Full Report
Researchers at Wiz uncovered a publicly accessible database belonging to Chinese GenAI provider DeepSeek that leaked sensitive data, including chat history
Analysis Summary
# Incident Report: DeepSeek Exposed Database Vulnerability
## Executive Summary
Cybersecurity firm Wiz discovered an infrastructure vulnerability in the AI chatbot provider DeepSeek's database. The exposed ClickHouse database contained sensitive internal data, including user chat histories, API keys, and operational backend details. Upon disclosure by Wiz researchers, DeepSeek promptly remediated the exposure.
## Incident Details
- **Discovery Date:** January 29, 2025 (Date of Wiz report publication)
- **Incident Date:** Prior to January 29, 2025
- **Affected Organization:** DeepSeek (AI Chatbot Provider)
- **Sector:** Artificial Intelligence, Technology Services
- **Geography:** China (Origin of the company)
## Timeline of Events
### Initial Access
- **Date/Time:** Not explicitly stated, pre-dating January 29, 2025.
- **Vector:** Infrastructure vulnerability leading to misconfigured database exposure.
- **Details:** A ClickHouse database, used for service usage monitoring and data storage, was left exposed to the public internet without adequate access controls.
### Lateral Movement
- *Not explicitly detailed in the source; the focus was on direct access to the exposed database.*
### Data Exfiltration/Impact
- **Data Exposed:** Sensitive data including user chat histories, API keys, and backend operational details.
### Detection & Response
- **Detection:** Discovered by researchers from cloud security firm Wiz.
- **Response actions taken:** Wiz disclosed the findings to DeepSeek, and DeepSeek promptly secured the exposure.
## Attack Methodology
- **Initial Access:** Configuration/Infrastructure vulnerability (Exposed ClickHouse database).
- **Persistence:** N/A (Likely an unauthenticated data leak rather than persistence mechanism implementation).
- **Privilege Escalation:** N/A
- **Defense Evasion:** N/A
- **Credential Access:** API keys were exposed within the database contents.
- **Discovery:** N/A (Wiz researchers externally identified the exposed resource).
- **Lateral Movement:** N/A
- **Collection:** Direct reading/downloading of data from the open database.
- **Exfiltration:** Direct retrieval of data from the exposed database.
- **Impact:** Data leakage.
## Impact Assessment
- **Financial:** Not specified.
- **Data Breach:** Sensitive internal information, user chat histories, and API keys were exposed.
- **Operational:** Disruption related to the required remediation (promptly secured).
- **Reputational:** Quick scrutiny from cybersecurity experts due to the exposure of core operational and user data during its early stages as a new AI provider.
## Indicators of Compromise
- **Network indicators:** None specified (Defanged: DB_TYPE//ClickHouse_Exposed_Port).
- **File indicators:** None specified.
- **Behavioral indicators:** Unauthorized access/read operations against the ClickHouse database instance.
## Response Actions
- **Containment measures:** DeepSeek secured the database exposure immediately following notification.
- **Eradication steps:** Not detailed, but implied steps included restricting external access to the ClickHouse instance.
- **Recovery actions:** Not detailed, but involved ensuring the integrity and security of the system post-patching.
## Lessons Learned
- **Key takeaways:** Cloud/database configuration management remains a critical point of failure, even for emerging technology providers. Sensitive information (API keys, user data) must be rigorously protected and never exposed via configuration errors.
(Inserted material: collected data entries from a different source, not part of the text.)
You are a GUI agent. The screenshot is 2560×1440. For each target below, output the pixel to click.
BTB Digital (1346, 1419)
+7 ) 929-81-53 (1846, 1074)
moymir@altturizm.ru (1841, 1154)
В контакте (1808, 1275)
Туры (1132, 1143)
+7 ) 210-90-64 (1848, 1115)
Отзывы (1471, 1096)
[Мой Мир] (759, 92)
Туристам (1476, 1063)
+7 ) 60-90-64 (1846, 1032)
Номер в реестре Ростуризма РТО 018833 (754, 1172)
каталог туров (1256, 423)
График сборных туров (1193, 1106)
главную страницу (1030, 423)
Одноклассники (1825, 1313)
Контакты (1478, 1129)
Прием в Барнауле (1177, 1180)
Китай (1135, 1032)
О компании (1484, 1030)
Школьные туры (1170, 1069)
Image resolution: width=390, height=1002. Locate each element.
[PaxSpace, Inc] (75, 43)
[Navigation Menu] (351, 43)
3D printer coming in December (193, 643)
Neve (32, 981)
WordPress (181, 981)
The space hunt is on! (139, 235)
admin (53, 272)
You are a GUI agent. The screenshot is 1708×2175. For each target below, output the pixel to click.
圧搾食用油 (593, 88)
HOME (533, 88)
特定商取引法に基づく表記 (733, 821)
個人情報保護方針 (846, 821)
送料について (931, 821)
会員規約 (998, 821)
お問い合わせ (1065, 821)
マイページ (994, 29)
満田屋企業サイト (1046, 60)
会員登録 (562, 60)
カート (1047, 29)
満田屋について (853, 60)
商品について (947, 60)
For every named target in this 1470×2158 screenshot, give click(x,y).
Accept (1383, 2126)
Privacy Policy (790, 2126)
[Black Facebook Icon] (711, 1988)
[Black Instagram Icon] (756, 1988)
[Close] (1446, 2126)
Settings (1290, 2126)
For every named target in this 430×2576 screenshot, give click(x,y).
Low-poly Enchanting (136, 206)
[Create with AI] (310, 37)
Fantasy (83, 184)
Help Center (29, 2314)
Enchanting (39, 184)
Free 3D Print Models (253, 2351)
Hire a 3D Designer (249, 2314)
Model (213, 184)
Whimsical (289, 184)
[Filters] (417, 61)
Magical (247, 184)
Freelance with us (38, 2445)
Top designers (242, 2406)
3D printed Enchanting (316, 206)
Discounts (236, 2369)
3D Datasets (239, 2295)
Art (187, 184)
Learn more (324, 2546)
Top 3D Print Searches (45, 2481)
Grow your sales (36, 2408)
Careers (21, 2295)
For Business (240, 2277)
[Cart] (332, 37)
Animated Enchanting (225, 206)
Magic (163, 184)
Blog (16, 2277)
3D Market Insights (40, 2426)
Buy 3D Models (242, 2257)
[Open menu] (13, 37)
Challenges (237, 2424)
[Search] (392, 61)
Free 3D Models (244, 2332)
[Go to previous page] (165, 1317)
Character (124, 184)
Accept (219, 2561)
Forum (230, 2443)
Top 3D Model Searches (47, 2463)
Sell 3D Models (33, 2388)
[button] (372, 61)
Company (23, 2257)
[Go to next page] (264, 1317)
- **What could have been done better:** Proactive internal security auditing and adherence to secure-by-default database configurations.
## Recommendations
- Implement strict network access controls (e.g., firewall rules, VPC configurations) to prevent direct public internet exposure of backend database systems like ClickHouse.
- Conduct regular external penetration testing and vulnerability assessments focusing on cloud infrastructure configuration drifts.
- Implement automated secret scanning in configuration files and development environments to prevent API keys from reaching production environments improperly secured.